Sunday, 12 June 2011

Chile Puyehue Volcano Ash Grounds Flights in Australia and New Zealand

Air travel around Australia and New Zealand has been thrown into chaos as a result of the ash from a volcano in Peru. Hundreds of national and international flights have been delayed or cancelled and passengers have been stranded at airports in Christchurch, Queenstown and Wellington in New Zealand, and in Tasmania and Victoria in Australia.

The airlines affected have a focus on safety, and so are trying to put passengers onto other flights, and some are offering full refunds. Many arrivals were diverted to other cities.

Airlines including Qantas, Jetstar, Emirates and Pacific Blue have cancelled flights, and Virgin Australia and Air New Zealand are continuing to fly to Tasmania and in New Zealand, with both airlines deciding instead to alter flight routes and the height at which they travel. Intending passengers are urges to contact their airline to to find out the latest changes to travel arrangements. 

The Puyehue volcano in Chile began erupting on June 4, with the initial ash plume reaching above 15,240 metres. The volcanic cloud drifted over the southern skies on Saturday night and is expected to linger for the next few days.

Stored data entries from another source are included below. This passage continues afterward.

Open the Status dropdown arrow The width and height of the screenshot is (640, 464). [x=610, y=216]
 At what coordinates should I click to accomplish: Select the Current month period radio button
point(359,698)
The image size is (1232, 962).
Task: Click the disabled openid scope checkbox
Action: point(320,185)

David Morgan, Air New Zealand general manager of operations and safety, said "The ash has travelled a great distance at high altitude and remains present at distinct altitude bands between 20,000-35,000 feet. As a result, where required, aircraft will fly at a lower altitude of 18,000 feet to remain below the ash or operate a slightly different course to remain clear of it. Our pilots are explaining this to passengers on each flight as needed."

Airservices Australia said the volcanic plume could affect air travel for the next few days. The main ash cloud had reached airspace in southern Tasmania and the south island of New Zealand, but it was expected to pass to the south of the Australian mainland. The northern edge of the cloud was expected to reach Victoria, southern NSW and the ACT, but it was also diffusing.